**About this task:**
Locate the line that contains "Viewport: 508px width, 393px height." in the entries below, then repeat it and every following line through the line that contains "Given: Expand the arrow beside 时间粒度 value", exactly, and no others.

◆ ◆ ◆

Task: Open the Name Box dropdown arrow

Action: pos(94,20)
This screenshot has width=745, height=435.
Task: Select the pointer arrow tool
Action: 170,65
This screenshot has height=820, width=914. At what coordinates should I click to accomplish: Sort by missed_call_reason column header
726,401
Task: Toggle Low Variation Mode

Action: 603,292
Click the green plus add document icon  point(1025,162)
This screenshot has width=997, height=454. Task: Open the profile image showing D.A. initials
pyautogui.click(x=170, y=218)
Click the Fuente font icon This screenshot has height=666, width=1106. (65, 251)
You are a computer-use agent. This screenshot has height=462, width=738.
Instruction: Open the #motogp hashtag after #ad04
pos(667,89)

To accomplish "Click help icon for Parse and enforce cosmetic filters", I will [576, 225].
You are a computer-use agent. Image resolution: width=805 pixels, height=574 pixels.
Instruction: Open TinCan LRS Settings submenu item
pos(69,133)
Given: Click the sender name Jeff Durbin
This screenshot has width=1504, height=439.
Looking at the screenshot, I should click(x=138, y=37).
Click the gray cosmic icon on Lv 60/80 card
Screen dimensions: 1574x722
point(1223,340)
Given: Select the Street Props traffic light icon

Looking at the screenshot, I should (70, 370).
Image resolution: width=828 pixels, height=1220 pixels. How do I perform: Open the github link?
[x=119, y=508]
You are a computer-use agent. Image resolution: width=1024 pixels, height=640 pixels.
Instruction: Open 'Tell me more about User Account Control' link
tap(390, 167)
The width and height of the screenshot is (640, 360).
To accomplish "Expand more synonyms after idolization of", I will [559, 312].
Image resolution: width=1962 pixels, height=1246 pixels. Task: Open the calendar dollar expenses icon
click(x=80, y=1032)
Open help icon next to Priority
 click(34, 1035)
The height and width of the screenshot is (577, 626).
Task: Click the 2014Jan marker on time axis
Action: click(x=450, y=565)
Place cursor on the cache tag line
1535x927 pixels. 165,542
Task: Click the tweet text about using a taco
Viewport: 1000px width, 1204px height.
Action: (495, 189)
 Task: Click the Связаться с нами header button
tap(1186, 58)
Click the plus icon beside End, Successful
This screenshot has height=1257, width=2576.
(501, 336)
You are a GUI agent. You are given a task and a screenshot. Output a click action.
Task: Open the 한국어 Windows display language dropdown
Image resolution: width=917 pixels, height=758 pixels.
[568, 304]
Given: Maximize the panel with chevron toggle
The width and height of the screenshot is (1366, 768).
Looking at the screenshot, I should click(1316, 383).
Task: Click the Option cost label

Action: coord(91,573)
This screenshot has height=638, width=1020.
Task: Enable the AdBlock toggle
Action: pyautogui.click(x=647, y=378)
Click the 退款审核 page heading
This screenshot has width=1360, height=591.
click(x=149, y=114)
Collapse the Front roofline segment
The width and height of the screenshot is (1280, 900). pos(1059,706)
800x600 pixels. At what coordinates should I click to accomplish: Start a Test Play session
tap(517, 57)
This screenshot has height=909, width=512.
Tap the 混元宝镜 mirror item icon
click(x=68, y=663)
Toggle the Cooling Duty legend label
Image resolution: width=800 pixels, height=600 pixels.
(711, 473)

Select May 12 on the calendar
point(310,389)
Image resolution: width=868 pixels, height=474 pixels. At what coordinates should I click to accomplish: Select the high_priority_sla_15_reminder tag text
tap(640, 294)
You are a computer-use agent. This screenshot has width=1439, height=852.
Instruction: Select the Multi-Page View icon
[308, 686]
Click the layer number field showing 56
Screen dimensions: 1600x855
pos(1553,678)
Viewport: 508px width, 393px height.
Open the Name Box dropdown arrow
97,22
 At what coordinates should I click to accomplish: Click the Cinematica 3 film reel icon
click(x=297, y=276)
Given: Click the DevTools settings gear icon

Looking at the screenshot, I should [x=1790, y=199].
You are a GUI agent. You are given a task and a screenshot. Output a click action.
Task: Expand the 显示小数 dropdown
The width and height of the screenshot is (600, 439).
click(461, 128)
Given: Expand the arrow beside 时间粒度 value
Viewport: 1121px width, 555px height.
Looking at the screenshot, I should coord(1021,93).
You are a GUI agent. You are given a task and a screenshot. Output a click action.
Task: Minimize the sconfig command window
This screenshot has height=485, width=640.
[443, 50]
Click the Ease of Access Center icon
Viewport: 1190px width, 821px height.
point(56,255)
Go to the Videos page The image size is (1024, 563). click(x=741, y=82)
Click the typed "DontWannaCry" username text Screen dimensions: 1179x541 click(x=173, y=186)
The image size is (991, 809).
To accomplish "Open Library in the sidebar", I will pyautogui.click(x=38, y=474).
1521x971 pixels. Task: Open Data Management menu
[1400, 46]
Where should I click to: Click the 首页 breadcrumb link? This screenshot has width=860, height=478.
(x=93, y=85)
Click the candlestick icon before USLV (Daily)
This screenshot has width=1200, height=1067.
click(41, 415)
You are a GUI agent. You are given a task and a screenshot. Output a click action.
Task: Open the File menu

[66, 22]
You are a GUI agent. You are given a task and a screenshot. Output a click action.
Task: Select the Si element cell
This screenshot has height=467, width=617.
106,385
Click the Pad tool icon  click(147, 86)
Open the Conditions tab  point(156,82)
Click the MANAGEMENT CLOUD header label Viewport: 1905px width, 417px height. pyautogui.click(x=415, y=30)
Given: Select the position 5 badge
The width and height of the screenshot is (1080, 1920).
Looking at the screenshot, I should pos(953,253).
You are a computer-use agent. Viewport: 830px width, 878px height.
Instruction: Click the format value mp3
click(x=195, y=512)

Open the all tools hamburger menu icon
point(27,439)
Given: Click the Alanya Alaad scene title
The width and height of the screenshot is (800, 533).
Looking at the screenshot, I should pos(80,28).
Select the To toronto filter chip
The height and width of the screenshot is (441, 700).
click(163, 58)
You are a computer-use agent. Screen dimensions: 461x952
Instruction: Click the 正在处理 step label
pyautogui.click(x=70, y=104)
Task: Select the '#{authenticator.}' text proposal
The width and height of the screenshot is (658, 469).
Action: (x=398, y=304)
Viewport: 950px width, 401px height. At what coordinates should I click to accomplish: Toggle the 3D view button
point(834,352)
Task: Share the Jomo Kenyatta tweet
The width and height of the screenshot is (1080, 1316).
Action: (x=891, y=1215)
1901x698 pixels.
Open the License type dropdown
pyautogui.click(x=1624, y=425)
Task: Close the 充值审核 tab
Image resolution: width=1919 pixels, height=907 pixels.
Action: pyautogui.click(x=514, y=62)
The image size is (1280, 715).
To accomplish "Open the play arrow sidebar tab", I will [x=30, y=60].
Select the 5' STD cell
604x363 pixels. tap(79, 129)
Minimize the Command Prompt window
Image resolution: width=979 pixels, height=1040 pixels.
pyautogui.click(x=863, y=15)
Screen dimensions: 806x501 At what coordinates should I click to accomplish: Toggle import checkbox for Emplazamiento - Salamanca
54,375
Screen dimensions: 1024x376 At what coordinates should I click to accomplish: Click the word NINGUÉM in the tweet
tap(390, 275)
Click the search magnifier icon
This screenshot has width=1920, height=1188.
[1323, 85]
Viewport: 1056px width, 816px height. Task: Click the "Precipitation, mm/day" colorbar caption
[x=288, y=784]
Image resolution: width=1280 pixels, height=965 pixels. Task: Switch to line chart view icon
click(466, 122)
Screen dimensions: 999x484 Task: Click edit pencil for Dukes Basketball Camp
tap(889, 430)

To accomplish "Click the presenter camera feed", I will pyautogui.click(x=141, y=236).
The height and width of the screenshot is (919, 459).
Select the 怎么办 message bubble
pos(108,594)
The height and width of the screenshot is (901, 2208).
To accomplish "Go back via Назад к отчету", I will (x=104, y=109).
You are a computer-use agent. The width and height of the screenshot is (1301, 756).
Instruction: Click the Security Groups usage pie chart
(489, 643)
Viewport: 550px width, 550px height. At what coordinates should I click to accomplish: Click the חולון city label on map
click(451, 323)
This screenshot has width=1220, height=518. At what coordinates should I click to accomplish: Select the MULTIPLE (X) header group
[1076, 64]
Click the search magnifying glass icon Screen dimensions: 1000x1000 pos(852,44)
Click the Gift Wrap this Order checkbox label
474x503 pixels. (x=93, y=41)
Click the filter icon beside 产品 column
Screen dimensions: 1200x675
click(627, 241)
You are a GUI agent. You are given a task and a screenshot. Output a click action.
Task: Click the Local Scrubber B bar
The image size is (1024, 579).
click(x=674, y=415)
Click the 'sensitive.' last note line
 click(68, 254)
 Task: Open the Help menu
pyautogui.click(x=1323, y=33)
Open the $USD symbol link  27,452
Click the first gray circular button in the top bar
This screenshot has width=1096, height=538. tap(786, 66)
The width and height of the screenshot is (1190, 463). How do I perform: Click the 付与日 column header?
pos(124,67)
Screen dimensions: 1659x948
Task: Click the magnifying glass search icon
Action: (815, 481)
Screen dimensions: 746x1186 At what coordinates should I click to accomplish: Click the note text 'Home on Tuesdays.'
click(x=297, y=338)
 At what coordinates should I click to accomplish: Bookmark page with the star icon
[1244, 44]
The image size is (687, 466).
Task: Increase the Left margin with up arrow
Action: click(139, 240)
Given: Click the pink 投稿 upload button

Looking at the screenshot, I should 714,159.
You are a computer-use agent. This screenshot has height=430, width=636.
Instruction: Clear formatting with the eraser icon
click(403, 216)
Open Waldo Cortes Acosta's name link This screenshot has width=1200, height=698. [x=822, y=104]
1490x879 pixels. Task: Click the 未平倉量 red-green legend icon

◆ ◆ ◆

**Result of the exercise:**
Viewport: 508px width, 393px height.
Open the Name Box dropdown arrow
97,22
 At what coordinates should I click to accomplish: Click the Cinematica 3 film reel icon
click(x=297, y=276)
Given: Click the DevTools settings gear icon

Looking at the screenshot, I should [x=1790, y=199].
You are a GUI agent. You are given a task and a screenshot. Output a click action.
Task: Expand the 显示小数 dropdown
The width and height of the screenshot is (600, 439).
click(461, 128)
Given: Expand the arrow beside 时间粒度 value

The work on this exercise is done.